Santa Clara County considering smoking ordinances

October 19, 2010 12:00:00 AM PDT
A set of three ordinances is up for a public hearing and preliminary vote that, taken together, would be among the tightest anti-smoking controls in the Bay Area.

Initiated by Santa Clara County District 4 Supervisor Ken Yeager, one ordinance would ban smoking in county parks, the county fairgrounds, outdoor shopping malls, retail stores where tobacco products are sold and guest and outdoor areas of lodging facilities.

A second ordinance would prohibit smoking in apartment buildings and other multi-dwelling complexes.

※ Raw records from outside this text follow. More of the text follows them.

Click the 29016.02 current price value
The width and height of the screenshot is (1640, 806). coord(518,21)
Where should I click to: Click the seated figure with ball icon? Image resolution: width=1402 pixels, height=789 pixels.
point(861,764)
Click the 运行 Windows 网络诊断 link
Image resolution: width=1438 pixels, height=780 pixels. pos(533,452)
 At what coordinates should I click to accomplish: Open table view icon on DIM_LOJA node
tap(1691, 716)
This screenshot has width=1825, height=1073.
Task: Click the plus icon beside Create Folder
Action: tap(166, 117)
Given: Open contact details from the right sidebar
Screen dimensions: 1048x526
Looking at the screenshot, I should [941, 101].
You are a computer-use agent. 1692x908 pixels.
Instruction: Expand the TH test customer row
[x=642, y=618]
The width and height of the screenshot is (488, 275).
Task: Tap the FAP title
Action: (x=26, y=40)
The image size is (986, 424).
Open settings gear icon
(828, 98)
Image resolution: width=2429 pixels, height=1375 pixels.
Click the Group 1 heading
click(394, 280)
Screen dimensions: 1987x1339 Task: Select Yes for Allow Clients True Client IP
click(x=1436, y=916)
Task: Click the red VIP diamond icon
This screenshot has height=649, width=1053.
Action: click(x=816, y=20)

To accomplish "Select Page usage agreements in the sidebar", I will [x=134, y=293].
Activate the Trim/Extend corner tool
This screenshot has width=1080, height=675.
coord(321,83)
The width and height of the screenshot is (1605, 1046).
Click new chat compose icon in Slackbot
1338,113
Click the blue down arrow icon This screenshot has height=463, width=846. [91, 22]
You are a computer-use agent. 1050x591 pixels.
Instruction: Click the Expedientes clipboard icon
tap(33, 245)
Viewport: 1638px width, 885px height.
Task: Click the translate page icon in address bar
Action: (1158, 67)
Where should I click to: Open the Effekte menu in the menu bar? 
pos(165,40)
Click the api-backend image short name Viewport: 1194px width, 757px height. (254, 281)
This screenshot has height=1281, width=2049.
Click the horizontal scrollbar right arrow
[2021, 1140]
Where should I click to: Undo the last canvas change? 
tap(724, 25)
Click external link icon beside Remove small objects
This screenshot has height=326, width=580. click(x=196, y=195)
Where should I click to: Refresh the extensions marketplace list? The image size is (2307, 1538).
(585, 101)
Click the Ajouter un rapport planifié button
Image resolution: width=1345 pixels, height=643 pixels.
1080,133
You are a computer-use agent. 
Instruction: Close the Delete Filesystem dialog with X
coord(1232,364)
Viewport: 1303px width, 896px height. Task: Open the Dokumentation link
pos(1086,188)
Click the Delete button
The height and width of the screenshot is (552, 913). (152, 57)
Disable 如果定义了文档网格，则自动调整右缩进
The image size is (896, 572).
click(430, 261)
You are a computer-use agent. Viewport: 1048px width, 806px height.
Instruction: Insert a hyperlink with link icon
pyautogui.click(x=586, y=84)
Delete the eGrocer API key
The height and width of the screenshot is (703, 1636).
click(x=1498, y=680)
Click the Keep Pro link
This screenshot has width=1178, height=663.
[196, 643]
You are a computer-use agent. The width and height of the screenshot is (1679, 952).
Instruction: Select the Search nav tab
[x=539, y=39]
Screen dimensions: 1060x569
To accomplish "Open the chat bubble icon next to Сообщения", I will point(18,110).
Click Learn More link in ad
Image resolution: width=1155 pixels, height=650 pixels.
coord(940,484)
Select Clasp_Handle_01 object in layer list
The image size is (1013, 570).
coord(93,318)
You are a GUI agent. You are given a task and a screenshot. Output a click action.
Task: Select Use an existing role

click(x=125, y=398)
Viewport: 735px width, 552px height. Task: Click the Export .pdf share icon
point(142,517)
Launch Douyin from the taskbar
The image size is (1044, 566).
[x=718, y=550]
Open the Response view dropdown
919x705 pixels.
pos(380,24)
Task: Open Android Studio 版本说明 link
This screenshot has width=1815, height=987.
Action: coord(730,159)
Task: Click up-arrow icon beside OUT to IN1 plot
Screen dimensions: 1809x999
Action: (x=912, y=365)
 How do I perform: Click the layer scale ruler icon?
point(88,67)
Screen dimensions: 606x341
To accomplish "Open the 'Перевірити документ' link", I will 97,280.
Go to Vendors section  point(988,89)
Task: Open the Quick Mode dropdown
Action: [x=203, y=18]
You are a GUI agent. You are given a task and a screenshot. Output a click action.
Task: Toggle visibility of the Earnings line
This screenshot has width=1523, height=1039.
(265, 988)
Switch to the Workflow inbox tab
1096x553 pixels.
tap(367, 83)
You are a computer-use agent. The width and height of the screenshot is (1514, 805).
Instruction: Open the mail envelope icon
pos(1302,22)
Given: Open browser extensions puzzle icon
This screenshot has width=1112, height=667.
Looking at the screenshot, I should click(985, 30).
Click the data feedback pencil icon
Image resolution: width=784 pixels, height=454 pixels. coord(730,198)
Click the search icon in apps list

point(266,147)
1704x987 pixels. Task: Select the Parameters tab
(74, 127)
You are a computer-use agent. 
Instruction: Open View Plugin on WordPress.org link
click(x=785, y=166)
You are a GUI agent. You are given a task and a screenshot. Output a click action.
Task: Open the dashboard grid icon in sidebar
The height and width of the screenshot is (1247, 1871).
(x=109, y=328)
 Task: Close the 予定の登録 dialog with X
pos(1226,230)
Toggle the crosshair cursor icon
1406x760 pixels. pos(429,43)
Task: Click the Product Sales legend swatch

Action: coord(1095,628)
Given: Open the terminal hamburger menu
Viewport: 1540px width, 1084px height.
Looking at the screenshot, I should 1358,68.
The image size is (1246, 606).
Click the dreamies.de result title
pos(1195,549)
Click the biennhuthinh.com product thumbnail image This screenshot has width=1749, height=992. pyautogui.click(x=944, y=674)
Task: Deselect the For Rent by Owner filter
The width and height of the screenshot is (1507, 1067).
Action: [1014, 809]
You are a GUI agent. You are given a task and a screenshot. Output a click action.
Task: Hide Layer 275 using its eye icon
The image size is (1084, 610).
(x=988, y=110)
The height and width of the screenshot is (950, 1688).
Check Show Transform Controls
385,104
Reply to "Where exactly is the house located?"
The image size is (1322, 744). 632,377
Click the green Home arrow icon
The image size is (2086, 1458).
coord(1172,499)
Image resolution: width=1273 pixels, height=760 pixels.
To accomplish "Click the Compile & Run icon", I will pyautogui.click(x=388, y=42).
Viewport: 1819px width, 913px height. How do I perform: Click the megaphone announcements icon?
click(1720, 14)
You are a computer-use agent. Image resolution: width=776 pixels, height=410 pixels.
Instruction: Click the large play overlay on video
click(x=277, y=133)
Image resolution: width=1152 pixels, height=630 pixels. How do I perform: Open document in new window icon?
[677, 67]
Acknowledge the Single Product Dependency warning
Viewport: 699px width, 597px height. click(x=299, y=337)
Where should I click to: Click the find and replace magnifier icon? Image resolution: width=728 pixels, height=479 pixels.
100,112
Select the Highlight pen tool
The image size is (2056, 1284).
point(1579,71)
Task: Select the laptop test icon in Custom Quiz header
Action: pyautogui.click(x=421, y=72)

A third ordinance would require retailers that sell tobacco products to obtain and be governed by a county permit.

Infractions of the first two ordinances carry fines and tobacco retailers violating the third ordinance could see the county permit suspended.

"We know if you start as a teenager, chances are that you will become an adult smoker and have a lifetime of health issues and after smoking for a number of years, it's just much more difficult to stop," Yeager said.

Golfers at the Santa Teresa Golf Club in south San Jose, which is part of the county's park system, were not aware of the proposed ordinances. ABC7 heard comments on both sides of a ban. Some argued that part of the enjoyment of golf is playing in fresh air; others noted that cigar smoking is part of the "culture" of golfing.

Stanford researcher Lisa Henriksen noted that even young smokers begin showing adverse signs after their first cigarette.

"Some occasional and infrequent smokers report difficulty concentrating, irritability, nervousness and anxiety because they couldn't smoke," she said.

If approved, the retailer permit ordinance would be effective in 60 days following approval, while the other two would be effective in 30 days. The ordinances carry penalties of $100 to $200 and there will be a second vote next month.

The Peninsula city of Belmont passed an ordinance in 2007 to ban smoking in apartments and other multi-dwelling units. It took effect at the start of last year. According to code enforcement officer Kirk Buckman, no citations have been issued.

A $7 million grant from the Centers for Disease Control will fund anti-smoking educational programs as part of the Santa Clara County effort. The funds come from the federal economic stimulus program.